Estreché entro mis brazos a una Jacky DeLucca que sollozaba. Sostuve el cuerpo ardiente y consumido que se estremecía. Una especie de parálisis se apoderó de mí, creo que estaba sonriendo. Nos veía a las dos, a Jacky DeLucca con su peluca plateada, y a Krista Diehl con sus cabellos rubios trenzados, nuestros rostros brillantes por las lágrimas, como una pietà, algo así como la caricatura de una pietà, aunque no estaba claro quién era la madre, o sobre quién se derramaba la mayor gracia divina. Me zumbaban los oídos y estaba muy cerca de desmayarme. Tenía los labios tan secos como papel de lija. Pensé Pero no tengo que besarla, ¿verdad que no? Estoy dispensada de besarla.

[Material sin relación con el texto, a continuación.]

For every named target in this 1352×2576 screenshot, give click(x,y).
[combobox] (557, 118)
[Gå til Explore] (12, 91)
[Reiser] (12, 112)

Sólo nosotras dos en la habitación: Jacky DeLucca, Krista Diehl. Porque el otro, el hombre, Aaron Kruller, se había marchado en algún momento. Nos había dejado, asqueado o furioso, o quizá sintiendo una terrible compasión por nosotras, no sabría decirlo. En la confusión de nuestro abrazo, el tiesto con la espléndida hortensia se había caído de lado, y procedí a enderezarlo. Algunos de los tallos estaban rotos. En la mesita junto al raído sofá cama de Jacky había varios frasquitos de píldoras y un vaso de agua con un poco de espuma. Reparé ahora en que las paredes blancas de la habitación de Jacky estaban adornadas con imágenes religiosas que se asemejaban a estampas bíblicas ampliadas. El más llamativo de los objetos devotos de Jacky era un retrato de Jesús de un metro de altura, sobre una franja de terciopelo negro, que ofrecía con rigidez sus manos abiertas, agujereadas y sangrantes: llamativamente pálido, con grandes ojos oscuros y una boca carmesí como la de una muchacha, y en la frente una ensangrentada corona de espinas, toscamente pintada con colores brillantes. En la esquina inferior izquierda, destacaban, conspicuas, las iniciales J. D.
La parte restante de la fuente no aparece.